→ Exercise directions:
Restate the records in full, keeping every word as it is.

→ Records from a dataset:
-- Opening Marker --
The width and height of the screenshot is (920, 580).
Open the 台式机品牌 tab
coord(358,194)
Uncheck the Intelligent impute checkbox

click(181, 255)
-- Closing Marker --
→ Answer to the problem:
The width and height of the screenshot is (920, 580).
Open the 台式机品牌 tab
coord(358,194)
Uncheck the Intelligent impute checkbox

click(181, 255)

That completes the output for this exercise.